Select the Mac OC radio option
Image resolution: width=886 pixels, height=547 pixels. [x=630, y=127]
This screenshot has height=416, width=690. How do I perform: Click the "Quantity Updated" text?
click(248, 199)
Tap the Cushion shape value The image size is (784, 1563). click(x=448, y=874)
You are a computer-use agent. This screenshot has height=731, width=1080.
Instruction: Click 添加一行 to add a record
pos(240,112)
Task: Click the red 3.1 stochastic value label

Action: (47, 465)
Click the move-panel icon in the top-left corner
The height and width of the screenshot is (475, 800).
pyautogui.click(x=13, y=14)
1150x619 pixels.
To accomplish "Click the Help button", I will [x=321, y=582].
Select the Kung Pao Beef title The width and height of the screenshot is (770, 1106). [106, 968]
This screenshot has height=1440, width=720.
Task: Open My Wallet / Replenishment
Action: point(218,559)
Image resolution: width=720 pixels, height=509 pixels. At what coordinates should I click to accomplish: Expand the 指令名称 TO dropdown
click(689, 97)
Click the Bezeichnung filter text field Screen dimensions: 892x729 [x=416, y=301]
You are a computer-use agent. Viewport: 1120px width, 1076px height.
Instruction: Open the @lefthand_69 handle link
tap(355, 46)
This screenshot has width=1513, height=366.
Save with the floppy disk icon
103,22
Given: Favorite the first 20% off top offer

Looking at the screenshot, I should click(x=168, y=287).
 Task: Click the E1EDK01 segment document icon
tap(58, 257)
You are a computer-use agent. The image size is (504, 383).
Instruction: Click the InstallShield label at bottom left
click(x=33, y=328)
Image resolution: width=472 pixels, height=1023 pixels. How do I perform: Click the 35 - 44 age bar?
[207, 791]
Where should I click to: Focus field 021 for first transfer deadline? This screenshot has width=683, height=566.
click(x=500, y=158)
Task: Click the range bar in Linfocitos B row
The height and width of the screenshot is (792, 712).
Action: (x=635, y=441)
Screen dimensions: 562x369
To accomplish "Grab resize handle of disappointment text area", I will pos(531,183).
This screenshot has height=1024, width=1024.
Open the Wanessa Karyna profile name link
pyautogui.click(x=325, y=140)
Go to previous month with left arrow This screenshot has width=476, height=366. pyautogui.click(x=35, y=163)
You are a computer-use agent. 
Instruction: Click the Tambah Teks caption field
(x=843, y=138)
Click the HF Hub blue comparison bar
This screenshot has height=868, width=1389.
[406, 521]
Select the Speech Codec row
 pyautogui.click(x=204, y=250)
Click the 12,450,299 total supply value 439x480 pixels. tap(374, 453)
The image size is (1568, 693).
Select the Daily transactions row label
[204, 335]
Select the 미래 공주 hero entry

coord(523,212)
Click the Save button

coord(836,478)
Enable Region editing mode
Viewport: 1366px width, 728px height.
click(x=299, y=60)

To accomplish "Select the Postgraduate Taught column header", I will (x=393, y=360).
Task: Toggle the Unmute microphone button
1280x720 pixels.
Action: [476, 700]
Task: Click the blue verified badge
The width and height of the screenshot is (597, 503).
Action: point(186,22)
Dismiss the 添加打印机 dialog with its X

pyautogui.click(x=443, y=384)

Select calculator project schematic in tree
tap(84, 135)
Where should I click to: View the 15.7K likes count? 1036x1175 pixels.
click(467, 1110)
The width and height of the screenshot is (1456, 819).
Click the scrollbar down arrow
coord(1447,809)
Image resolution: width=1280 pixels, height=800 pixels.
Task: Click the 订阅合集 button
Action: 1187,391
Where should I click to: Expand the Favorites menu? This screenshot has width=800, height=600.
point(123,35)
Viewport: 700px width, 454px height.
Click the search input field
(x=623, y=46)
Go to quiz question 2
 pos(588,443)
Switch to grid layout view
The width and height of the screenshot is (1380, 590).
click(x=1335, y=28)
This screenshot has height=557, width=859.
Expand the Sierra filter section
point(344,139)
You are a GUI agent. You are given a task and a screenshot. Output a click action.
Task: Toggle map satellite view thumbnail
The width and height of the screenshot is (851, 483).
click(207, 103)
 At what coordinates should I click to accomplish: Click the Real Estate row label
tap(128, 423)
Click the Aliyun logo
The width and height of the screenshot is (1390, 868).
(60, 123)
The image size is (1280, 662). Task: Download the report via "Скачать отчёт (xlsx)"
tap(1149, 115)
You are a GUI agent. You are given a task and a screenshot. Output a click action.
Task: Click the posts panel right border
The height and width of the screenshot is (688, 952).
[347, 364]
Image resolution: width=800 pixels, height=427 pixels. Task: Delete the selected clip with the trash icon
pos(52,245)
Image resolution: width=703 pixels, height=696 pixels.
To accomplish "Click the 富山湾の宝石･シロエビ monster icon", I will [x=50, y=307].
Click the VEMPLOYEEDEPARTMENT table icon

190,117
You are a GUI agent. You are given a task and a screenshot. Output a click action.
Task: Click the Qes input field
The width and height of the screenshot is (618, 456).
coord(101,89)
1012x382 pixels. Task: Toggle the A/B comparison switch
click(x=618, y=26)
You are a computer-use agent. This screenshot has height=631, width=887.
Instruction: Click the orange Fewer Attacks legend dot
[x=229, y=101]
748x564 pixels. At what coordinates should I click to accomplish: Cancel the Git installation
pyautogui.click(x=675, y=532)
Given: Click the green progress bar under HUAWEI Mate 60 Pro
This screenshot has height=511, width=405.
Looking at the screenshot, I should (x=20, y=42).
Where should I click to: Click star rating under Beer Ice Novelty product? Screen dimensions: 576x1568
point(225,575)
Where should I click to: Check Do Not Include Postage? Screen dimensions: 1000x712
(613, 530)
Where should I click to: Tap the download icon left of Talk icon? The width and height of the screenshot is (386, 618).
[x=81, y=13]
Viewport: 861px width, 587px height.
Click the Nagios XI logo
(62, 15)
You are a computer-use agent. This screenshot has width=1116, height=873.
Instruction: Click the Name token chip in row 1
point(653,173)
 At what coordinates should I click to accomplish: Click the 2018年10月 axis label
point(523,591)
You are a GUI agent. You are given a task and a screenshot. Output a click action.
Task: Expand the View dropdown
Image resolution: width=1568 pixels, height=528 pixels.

***

### PROBLEM STATEMENT
A complete, exact transcription of the records is needed.

### TASK SOLUTION
Select the Mac OC radio option
Image resolution: width=886 pixels, height=547 pixels. [x=630, y=127]
This screenshot has height=416, width=690. How do I perform: Click the "Quantity Updated" text?
click(248, 199)
Tap the Cushion shape value The image size is (784, 1563). click(x=448, y=874)
You are a computer-use agent. This screenshot has height=731, width=1080.
Instruction: Click 添加一行 to add a record
pos(240,112)
Task: Click the red 3.1 stochastic value label

Action: (47, 465)
Click the move-panel icon in the top-left corner
The height and width of the screenshot is (475, 800).
pyautogui.click(x=13, y=14)
1150x619 pixels.
To accomplish "Click the Help button", I will [x=321, y=582].
Select the Kung Pao Beef title The width and height of the screenshot is (770, 1106). [106, 968]
This screenshot has height=1440, width=720.
Task: Open My Wallet / Replenishment
Action: point(218,559)
Image resolution: width=720 pixels, height=509 pixels. At what coordinates should I click to accomplish: Expand the 指令名称 TO dropdown
click(689, 97)
Click the Bezeichnung filter text field Screen dimensions: 892x729 [x=416, y=301]
You are a computer-use agent. Viewport: 1120px width, 1076px height.
Instruction: Open the @lefthand_69 handle link
tap(355, 46)
This screenshot has width=1513, height=366.
Save with the floppy disk icon
103,22
Given: Favorite the first 20% off top offer

Looking at the screenshot, I should click(x=168, y=287).
 Task: Click the E1EDK01 segment document icon
tap(58, 257)
You are a computer-use agent. The image size is (504, 383).
Instruction: Click the InstallShield label at bottom left
click(x=33, y=328)
Image resolution: width=472 pixels, height=1023 pixels. How do I perform: Click the 35 - 44 age bar?
[207, 791]
Where should I click to: Focus field 021 for first transfer deadline? This screenshot has width=683, height=566.
click(x=500, y=158)
Task: Click the range bar in Linfocitos B row
The height and width of the screenshot is (792, 712).
Action: (x=635, y=441)
Screen dimensions: 562x369
To accomplish "Grab resize handle of disappointment text area", I will pos(531,183).
This screenshot has height=1024, width=1024.
Open the Wanessa Karyna profile name link
pyautogui.click(x=325, y=140)
Go to previous month with left arrow This screenshot has width=476, height=366. pyautogui.click(x=35, y=163)
You are a computer-use agent. 
Instruction: Click the Tambah Teks caption field
(x=843, y=138)
Click the HF Hub blue comparison bar
This screenshot has height=868, width=1389.
[406, 521]
Select the Speech Codec row
 pyautogui.click(x=204, y=250)
Click the 12,450,299 total supply value 439x480 pixels. tap(374, 453)
The image size is (1568, 693).
Select the Daily transactions row label
[204, 335]
Select the 미래 공주 hero entry

coord(523,212)
Click the Save button

coord(836,478)
Enable Region editing mode
Viewport: 1366px width, 728px height.
click(x=299, y=60)

To accomplish "Select the Postgraduate Taught column header", I will (x=393, y=360).
Task: Toggle the Unmute microphone button
1280x720 pixels.
Action: [476, 700]
Task: Click the blue verified badge
The width and height of the screenshot is (597, 503).
Action: point(186,22)
Dismiss the 添加打印机 dialog with its X

pyautogui.click(x=443, y=384)

Select calculator project schematic in tree
tap(84, 135)
Where should I click to: View the 15.7K likes count? 1036x1175 pixels.
click(467, 1110)
The width and height of the screenshot is (1456, 819).
Click the scrollbar down arrow
coord(1447,809)
Image resolution: width=1280 pixels, height=800 pixels.
Task: Click the 订阅合集 button
Action: 1187,391
Where should I click to: Expand the Favorites menu? This screenshot has width=800, height=600.
point(123,35)
Viewport: 700px width, 454px height.
Click the search input field
(x=623, y=46)
Go to quiz question 2
 pos(588,443)
Switch to grid layout view
The width and height of the screenshot is (1380, 590).
click(x=1335, y=28)
This screenshot has height=557, width=859.
Expand the Sierra filter section
point(344,139)
You are a GUI agent. You are given a task and a screenshot. Output a click action.
Task: Toggle map satellite view thumbnail
The width and height of the screenshot is (851, 483).
click(207, 103)
 At what coordinates should I click to accomplish: Click the Real Estate row label
tap(128, 423)
Click the Aliyun logo
The width and height of the screenshot is (1390, 868).
(60, 123)
The image size is (1280, 662). Task: Download the report via "Скачать отчёт (xlsx)"
tap(1149, 115)
You are a GUI agent. You are given a task and a screenshot. Output a click action.
Task: Click the posts panel right border
The height and width of the screenshot is (688, 952).
[347, 364]
Image resolution: width=800 pixels, height=427 pixels. Task: Delete the selected clip with the trash icon
pos(52,245)
Image resolution: width=703 pixels, height=696 pixels.
To accomplish "Click the 富山湾の宝石･シロエビ monster icon", I will [x=50, y=307].
Click the VEMPLOYEEDEPARTMENT table icon

190,117
You are a GUI agent. You are given a task and a screenshot. Output a click action.
Task: Click the Qes input field
The width and height of the screenshot is (618, 456).
coord(101,89)
1012x382 pixels. Task: Toggle the A/B comparison switch
click(x=618, y=26)
You are a computer-use agent. This screenshot has height=631, width=887.
Instruction: Click the orange Fewer Attacks legend dot
[x=229, y=101]
748x564 pixels. At what coordinates should I click to accomplish: Cancel the Git installation
pyautogui.click(x=675, y=532)
Given: Click the green progress bar under HUAWEI Mate 60 Pro
This screenshot has height=511, width=405.
Looking at the screenshot, I should (x=20, y=42).
Where should I click to: Click star rating under Beer Ice Novelty product? Screen dimensions: 576x1568
point(225,575)
Where should I click to: Check Do Not Include Postage? Screen dimensions: 1000x712
(613, 530)
Where should I click to: Tap the download icon left of Talk icon? The width and height of the screenshot is (386, 618).
[x=81, y=13]
Viewport: 861px width, 587px height.
Click the Nagios XI logo
(62, 15)
You are a computer-use agent. This screenshot has width=1116, height=873.
Instruction: Click the Name token chip in row 1
point(653,173)
 At what coordinates should I click to accomplish: Click the 2018年10月 axis label
point(523,591)
You are a GUI agent. You are given a task and a screenshot. Output a click action.
Task: Expand the View dropdown
Image resolution: width=1568 pixels, height=528 pixels.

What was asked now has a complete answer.